In the communication system according to this embodiment, when scheduling information (an uplink scheduling grant) received in the MAC sublayer from eNB 100 includes SPS information, UE 200 (MAC processing section 203) also notifies the RLC sublayer of the scheduling information including the SPS information. This enables the RLC sublayer of UE 200 to recognize that the semi-persistent scheduling is performed and to start the RLC process regardless of the transmission timing of uplink data. This offers flexibility to the RLC sublayer in timing of performing uplink data transmission process. Accordingly, the possibility is increased that the RLC process in the RLC sublayer of UE 200 is completed at the time an instruction to output uplink data is issued from the MAC sublayer after SPS information is input from the MAC sublayer. As described above, the improvement in U-plane latency in the RLC sublayer for the uplink in semi-persistent scheduling enables reduction in U-plane latency compared with latency in an LTE system (for example, the system in FIG. 2).

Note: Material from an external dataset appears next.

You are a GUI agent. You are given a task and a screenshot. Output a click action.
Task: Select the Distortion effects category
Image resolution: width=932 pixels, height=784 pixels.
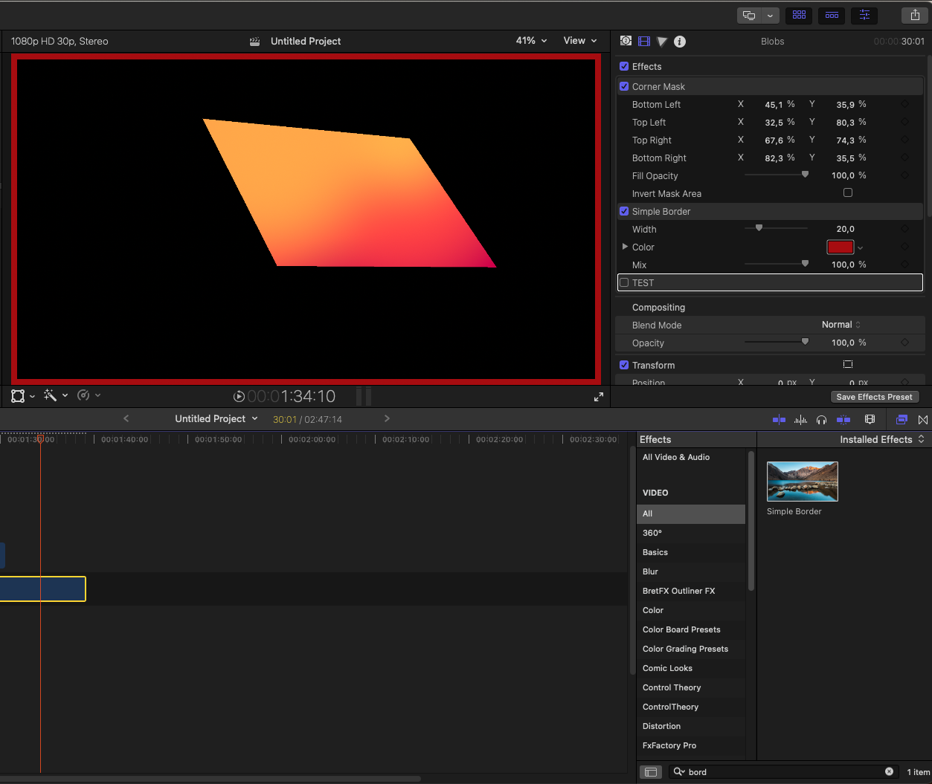661,726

Thus, according to the present embodiment, it is possible to reduce U-plane latency during semi-persistent scheduling further below U-plane latency in the LTE system.

While this embodiment has been described primarily with uplink data scheduling, the present invention is applicable to downlink data scheduling as well. Specifically, like UE 200, eNB 100 notifies the RLC sublayer of scheduling information (SPS information) exchanged in the MAC sublayer. This enables eNB 100 to improve U-plane latency in the RLC sublayer and reduce latency of downlink data compared with that in an LTE system as in UE 200 in the embodiment described above.

In this embodiment, SPS information is notified from the MAC sublayer to the RLC sublayer. However, the SPS information may be provided from another layer, instead of the MAC sublayer, to the RLC sublayer. For example, the SPS information may be notified from an RRC (Radio Resource Control) layer to the RLC sublayer or from more than one layer (in FIG. 7, the upper layers and the MAC layers in the eNB and the UE) to the RLC sublayer.

Embodiment 2

In Embodiment 2, a UE uses the same processor to perform both transmission and reception processes for uplink and downlink data in layer 2.

To prevent increase in the circuit size and power consumption, it is desirable that a UE use the same processor to perform both transmission and reception processes for uplink data and downlink data in layer 2. When a transmission process for uplink data and a reception process for downlink data occur simultaneously at the same time on the UE, usually the transmission process is performed in preference to the reception process because it is important to avoid missing the opportunity of transmission from the UE in consideration of the efficiency of the system as a whole. Accordingly, when a transmission process and a reception process occur simultaneously at the same time, the reception process is possibly delayed.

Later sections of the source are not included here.